What this transaction means for investors
Sportradar is posting numbers that many mid-cap growth investors would envy, but its stock has really lagged over the past year. In the third quarter, revenue rose 14% year over year to 292 million euros, while adjusted EBITDA jumped 29% to 85 million euros, pushing margins to a record 29%. Cash generation was equally notable, with 115 million euros in operating cash flow for the quarter and no debt on the balance sheet.

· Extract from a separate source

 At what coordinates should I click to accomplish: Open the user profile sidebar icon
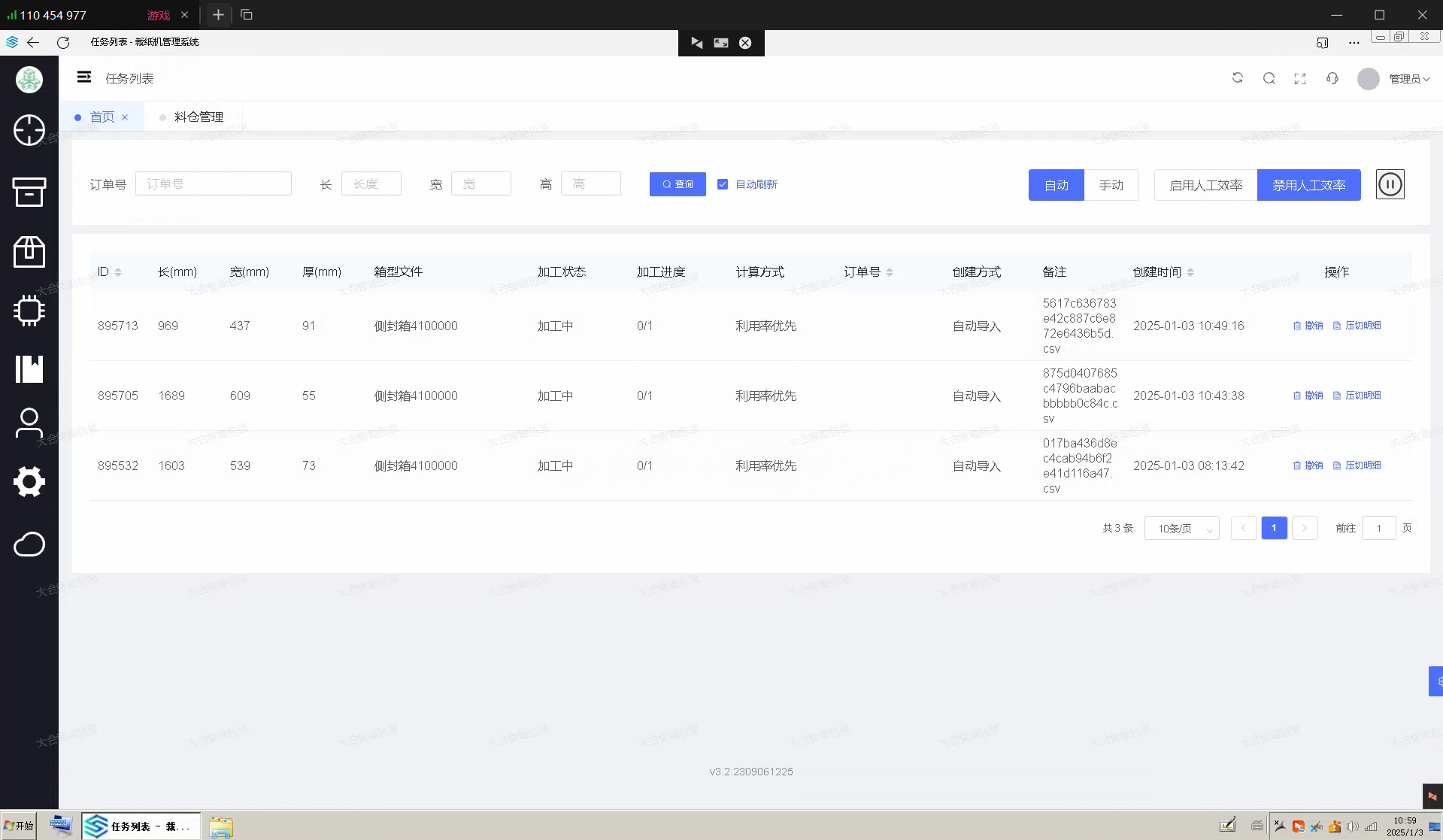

Management also raised its full-year 2025 outlook, calling for at least 1.29 billion euros in revenue and 290 million euros in adjusted EBITDA, alongside a $300 million share repurchase authorization. That combination of accelerating profitability, strong cash flow, and capital returns usually signals confidence, not caution.
So why exit? Wilson Asset Management’s remaining top holdings tilt toward highly profitable, entrenched compounders like Alphabet, Intuit, and MSCI. Against that backdrop, Sportradar isn’t quite a fit, remaining more exposed to sentiment around sports betting growth, regulatory shifts, and investor patience.